Data for locating visible targets:
================
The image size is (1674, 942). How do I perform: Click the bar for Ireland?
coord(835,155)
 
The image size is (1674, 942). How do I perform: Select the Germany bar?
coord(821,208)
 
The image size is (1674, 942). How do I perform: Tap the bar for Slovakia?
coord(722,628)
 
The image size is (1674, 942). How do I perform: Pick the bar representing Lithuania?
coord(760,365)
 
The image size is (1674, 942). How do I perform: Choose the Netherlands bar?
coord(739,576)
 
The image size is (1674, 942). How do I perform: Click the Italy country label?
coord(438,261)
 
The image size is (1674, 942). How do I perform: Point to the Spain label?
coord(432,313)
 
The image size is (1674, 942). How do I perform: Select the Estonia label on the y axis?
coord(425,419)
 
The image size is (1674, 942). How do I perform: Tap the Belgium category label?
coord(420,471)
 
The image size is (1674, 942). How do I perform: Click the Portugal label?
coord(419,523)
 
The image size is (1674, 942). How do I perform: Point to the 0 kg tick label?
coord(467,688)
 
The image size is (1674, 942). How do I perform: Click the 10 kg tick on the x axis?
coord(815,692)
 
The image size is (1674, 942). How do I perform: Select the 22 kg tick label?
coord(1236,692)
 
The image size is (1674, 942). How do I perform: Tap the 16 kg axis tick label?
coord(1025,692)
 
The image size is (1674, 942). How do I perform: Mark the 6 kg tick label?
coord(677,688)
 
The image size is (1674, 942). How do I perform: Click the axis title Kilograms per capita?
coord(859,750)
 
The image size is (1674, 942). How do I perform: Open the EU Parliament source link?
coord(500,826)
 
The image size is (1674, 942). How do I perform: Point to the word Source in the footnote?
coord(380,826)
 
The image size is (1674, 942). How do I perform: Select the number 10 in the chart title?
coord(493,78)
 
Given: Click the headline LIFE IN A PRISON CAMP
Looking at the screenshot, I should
================
**Problem to solve:** Could you write out all the entries above again with "How do I perform" swapped for "How can I carry out" and everything else left unchanged?

**Result of this exercise:**
The image size is (1674, 942). How can I carry out: Click the bar for Ireland?
coord(835,155)
 
The image size is (1674, 942). How can I carry out: Select the Germany bar?
coord(821,208)
 
The image size is (1674, 942). How can I carry out: Tap the bar for Slovakia?
coord(722,628)
 
The image size is (1674, 942). How can I carry out: Pick the bar representing Lithuania?
coord(760,365)
 
The image size is (1674, 942). How can I carry out: Choose the Netherlands bar?
coord(739,576)
 
The image size is (1674, 942). How can I carry out: Click the Italy country label?
coord(438,261)
 
The image size is (1674, 942). How can I carry out: Point to the Spain label?
coord(432,313)
 
The image size is (1674, 942). How can I carry out: Select the Estonia label on the y axis?
coord(425,419)
 
The image size is (1674, 942). How can I carry out: Tap the Belgium category label?
coord(420,471)
 
The image size is (1674, 942). How can I carry out: Click the Portugal label?
coord(419,523)
 
The image size is (1674, 942). How can I carry out: Point to the 0 kg tick label?
coord(467,688)
 
The image size is (1674, 942). How can I carry out: Click the 10 kg tick on the x axis?
coord(815,692)
 
The image size is (1674, 942). How can I carry out: Select the 22 kg tick label?
coord(1236,692)
 
The image size is (1674, 942). How can I carry out: Tap the 16 kg axis tick label?
coord(1025,692)
 
The image size is (1674, 942). How can I carry out: Mark the 6 kg tick label?
coord(677,688)
 
The image size is (1674, 942). How can I carry out: Click the axis title Kilograms per capita?
coord(859,750)
 
The image size is (1674, 942). How can I carry out: Open the EU Parliament source link?
coord(500,826)
 
The image size is (1674, 942). How can I carry out: Point to the word Source in the footnote?
coord(380,826)
 
The image size is (1674, 942). How can I carry out: Select the number 10 in the chart title?
coord(493,78)
 
Given: Click the headline LIFE IN A PRISON CAMP
Looking at the screenshot, I should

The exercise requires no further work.